The Scarp, Lycan and Lycan LT bikes share the same suspension platform, dubbed PDS II by KTM. It’s a floating shock system, with the shock isolated from the main frame by the pivot system. This allows KTM to give the suspension a very linear pattern, and they also claim it improves shock durability as the unit is protected from lateral, wear-causing forces.
The Scarp is KTM’s full-suspension race bike, offering 105mm of rear travel matched with 100mm up front. The monocoque frame is constructed from Nano Premium Carbon.
As per the Myroon hardtail, the Scarp features a bolt-thru rear axle, direct-mount mechs and a tapered head tube.

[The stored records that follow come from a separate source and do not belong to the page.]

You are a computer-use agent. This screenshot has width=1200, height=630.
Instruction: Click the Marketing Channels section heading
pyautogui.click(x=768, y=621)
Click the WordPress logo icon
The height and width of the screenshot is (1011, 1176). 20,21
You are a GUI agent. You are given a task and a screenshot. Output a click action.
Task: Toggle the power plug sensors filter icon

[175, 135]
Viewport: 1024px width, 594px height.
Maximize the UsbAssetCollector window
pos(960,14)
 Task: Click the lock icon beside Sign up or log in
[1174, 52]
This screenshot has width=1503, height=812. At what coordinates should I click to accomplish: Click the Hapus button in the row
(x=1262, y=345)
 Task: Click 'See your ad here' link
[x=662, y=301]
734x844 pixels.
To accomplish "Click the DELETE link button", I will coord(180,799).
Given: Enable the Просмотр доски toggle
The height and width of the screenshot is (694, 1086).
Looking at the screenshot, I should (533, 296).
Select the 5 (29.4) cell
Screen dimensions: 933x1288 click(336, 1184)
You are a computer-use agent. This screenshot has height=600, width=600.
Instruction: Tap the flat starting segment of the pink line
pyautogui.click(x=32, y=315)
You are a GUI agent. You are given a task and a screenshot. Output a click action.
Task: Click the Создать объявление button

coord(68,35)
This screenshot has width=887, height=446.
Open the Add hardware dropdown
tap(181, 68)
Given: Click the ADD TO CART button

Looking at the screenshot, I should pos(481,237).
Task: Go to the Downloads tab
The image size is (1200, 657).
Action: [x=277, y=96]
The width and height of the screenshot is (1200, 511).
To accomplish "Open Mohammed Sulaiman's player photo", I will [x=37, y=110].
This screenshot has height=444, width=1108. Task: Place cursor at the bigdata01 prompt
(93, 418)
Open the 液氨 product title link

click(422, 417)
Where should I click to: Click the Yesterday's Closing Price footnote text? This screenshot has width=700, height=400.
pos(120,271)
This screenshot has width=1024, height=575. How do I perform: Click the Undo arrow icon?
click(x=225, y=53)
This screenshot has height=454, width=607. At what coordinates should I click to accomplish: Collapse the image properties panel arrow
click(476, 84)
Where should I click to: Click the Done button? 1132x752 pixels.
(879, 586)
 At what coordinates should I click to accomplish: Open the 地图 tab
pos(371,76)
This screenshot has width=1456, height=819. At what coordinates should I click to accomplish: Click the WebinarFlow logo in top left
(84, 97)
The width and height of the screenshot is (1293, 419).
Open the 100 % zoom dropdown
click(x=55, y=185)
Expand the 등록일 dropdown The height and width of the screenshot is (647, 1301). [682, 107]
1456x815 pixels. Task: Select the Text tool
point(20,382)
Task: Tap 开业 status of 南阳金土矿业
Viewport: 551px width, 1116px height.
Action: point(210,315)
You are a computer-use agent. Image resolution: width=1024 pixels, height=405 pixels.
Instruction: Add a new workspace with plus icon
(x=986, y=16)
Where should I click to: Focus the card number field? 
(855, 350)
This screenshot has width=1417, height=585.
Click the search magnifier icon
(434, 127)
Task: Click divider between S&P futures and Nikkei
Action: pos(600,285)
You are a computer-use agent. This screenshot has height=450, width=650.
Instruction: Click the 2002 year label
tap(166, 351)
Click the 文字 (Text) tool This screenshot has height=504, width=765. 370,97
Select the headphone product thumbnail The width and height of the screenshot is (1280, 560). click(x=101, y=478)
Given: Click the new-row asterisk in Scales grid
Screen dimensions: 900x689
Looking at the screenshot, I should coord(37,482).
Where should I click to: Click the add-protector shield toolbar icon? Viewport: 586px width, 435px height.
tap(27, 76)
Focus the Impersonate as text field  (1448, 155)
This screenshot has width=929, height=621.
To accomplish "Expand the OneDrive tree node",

On the Scarp, the latter is built using KTM’s Groove Cut Technology, with increased material around the top and bottom headset bearings to improve stiffness.
KTM’s scarp has 105mm of rear suspension through its pds ii system: Tom Marvin/Future Publishing
KTM Scarp 2014
The seatpost can easily be swapped out for a dropper post thanks to its 30.9mm diameter.
The Lycan is a mid-travel, all-day/marathon bike, with 125mm of rear travel. It’s designed for 120mm to 130mm forks. Many features from the Scarp and Myroon are repeated on the Lycan, such as the direct-mount mechs, bolt-thru rear axle and Groove Cut Technology tapered head tube.
The lycan is a carbon front, aluminium rear trail bike with 125mm of suspension: Tom Marvin/Future Publishing
KTM Lycan – carbon front, alloy rear
The Lycan does differ from the Scarp in terms of construction by featuring an alloy rear triangle, which adds weight over its carbon short travel counterpart.
The Lycan LT is, as expected, a longer travel version of the Lycan. Instead of opting for a carbon front triangle, KTM have used a hydroformed 6061 aluminium alloy throughout. Aimed at the emerging enduro market, the LT provides 160mm of rear travel through its PDS II suspension system.
The lycan lt is the longer travel version of the lycan, with 160mm travel offered by the aluminium frame: Tom Marvin/Future Publishing
KTM Lycan LT 2014
Frame features remain consistent with the Lycan, with a press-fit bottom bracket, direct-mount mechs and thru axles. The head tube is tapered, but the Groove Cut Technology is less obvious in this aluminium iteration.